Тут он снова повторяет свою просьбу к матери и сестре о собирании для него малороссийских песен и сказок, просит также приобретать для него старинные костюмы малороссийские и составить полный современный костюм мужской и женский из лучших образцов.

В следующем письме, от 9-го октября, он уже выражает надежду на помещение младших сестер, на казенный счет, в один из петербургских институтов, из которых особенно хвалил Патриотический и Екатерининский.

17-го октября 1831 года Гоголь имел удовольствие уделить часть заработанных денег на подарки матери и старшей сестре и послал им на 90 рублей ассигнациями разных петербургских изделий; а через пять месяцев, когда старшая сестра его была сговорена, он послал матери "в помощь к приуготовлениям к свадьбе" 500 р. асс. Наконец летом 1832 года он приехал в Васильевку, провел с нежно любимою матерью и сестрами три месяца и, возвращаясь в Петербург, увез с собой двух младших сестер для помещения, на казенный счет, в Патриотический институт. Это была самая светлая эпоха жизни нашего поэта. "Вечера на хуторе" были окончательно изданы и увенчались блистательным успехом; Гоголь был уже ценим и ласкаем Пушкиным и Жуковским; вопиющие нужды его существования в Петербурге были удовлетворены; он был счастлив возможностью помочь родному семейству; он видел родину после трех лет с половиною трудной жизни на севере; он надышался воздухом густых малороссийских садов, насмотрелся на поля и степи, наслушался давно неслы-шанных речей: создание "Старосветских помещиков" и "Тараса Бульбы" было в нем естественным результатом всех этих событий и влияний.

VI.

Воспоминания Н.Д. Белозерского. - Служба в Патриотическом институте и в С.-Петербургском Университете. - Воспоминания г. Иваницкого о лекциях Гоголя. - Рассказ товарища по службе. - Переписка с А.С. Данилевским и М.А. Максимовичем: о "Вечерах на хуторе"; - о Пушкине и Жуковском; - о любви; - о товарищах-земляках; - об издании малороссийских песен; - о петербургских литераторах; - о страсти к малороссийским песням; - о перемещении на службу в Киев. - Воззвание Гоголя к гению накануне нового (1834) года.
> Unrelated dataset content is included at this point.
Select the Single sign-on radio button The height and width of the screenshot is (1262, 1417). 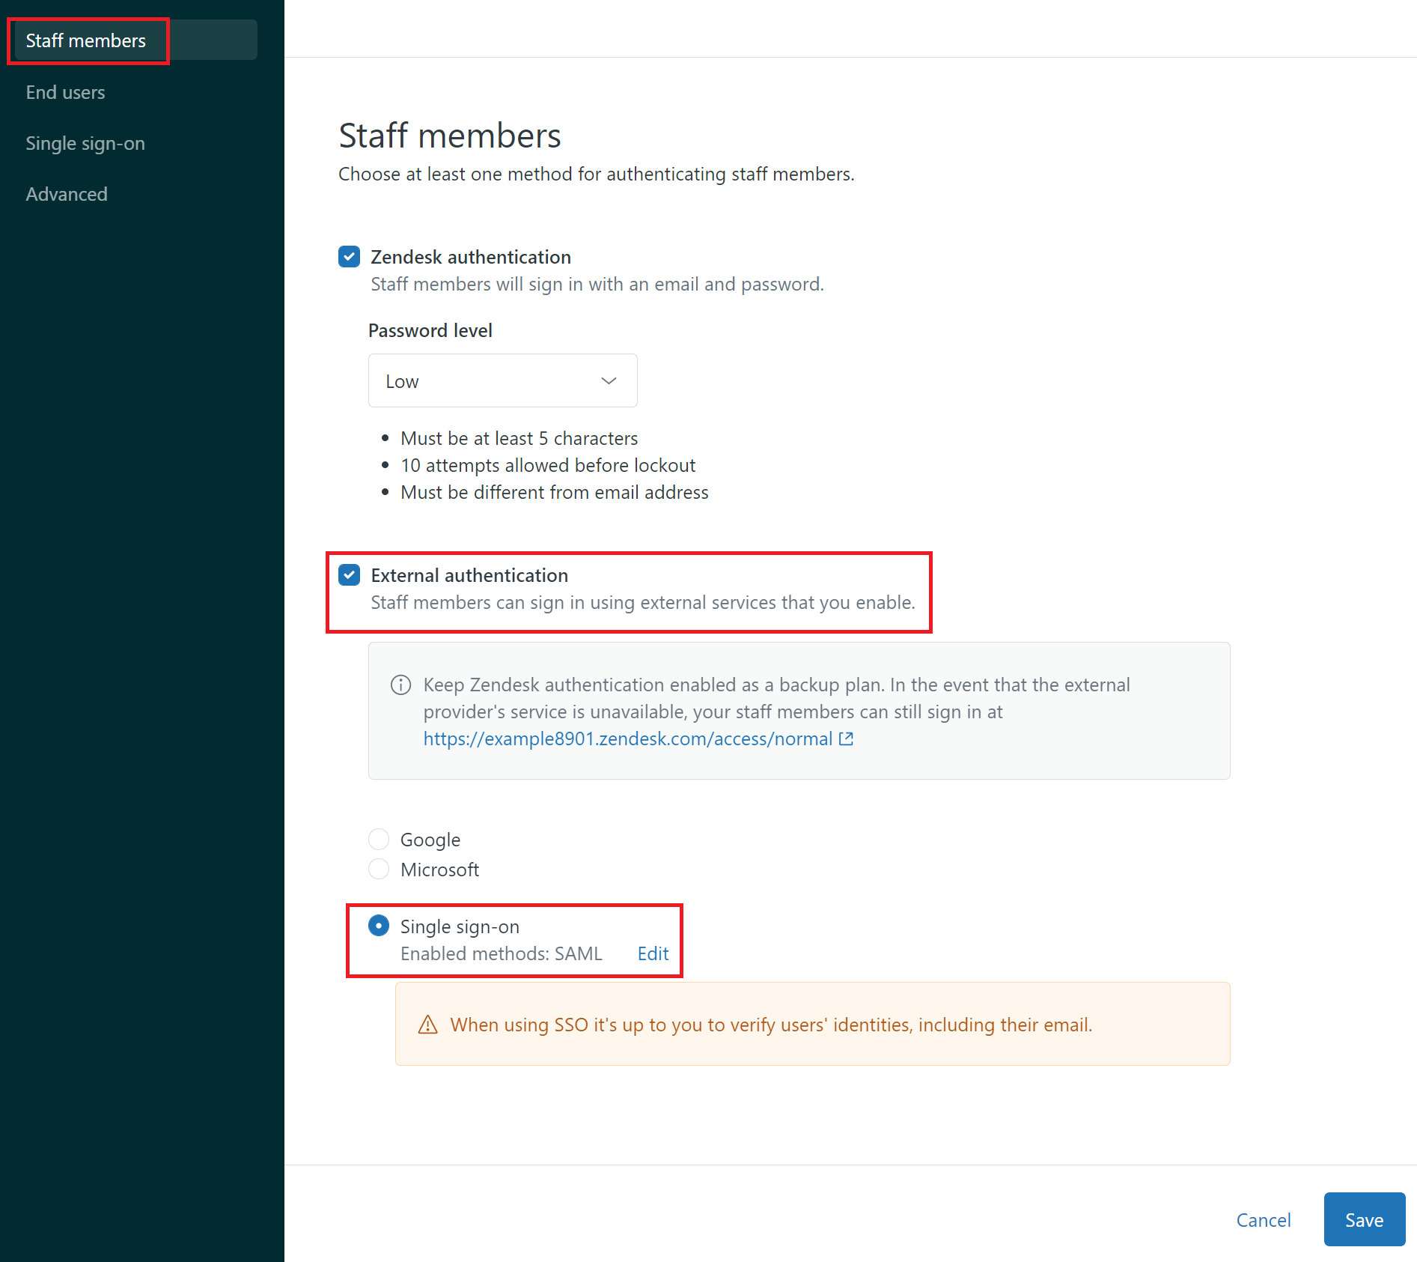(x=379, y=926)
От людей, знавших Гоголя лично в период его петербургской жизни, я узнал о нем немного. Это потому, что Гоголь, с практическим направлением своего таланта, соединял нежную деликатность души, не позволявшую ему выказывать перед другими то, чего у них недоставало, и, предаваясь врожденной своей наблюдательности, защищался личиною человека обыкновенного от наблюдательности других. В нем можно было подметить какую-нибудь поэтическую особенность не иначе, как только без его ведома, то есть, когда он не стоял у самого себя на стороже. Эту черту характера он сохранил до самой смерти.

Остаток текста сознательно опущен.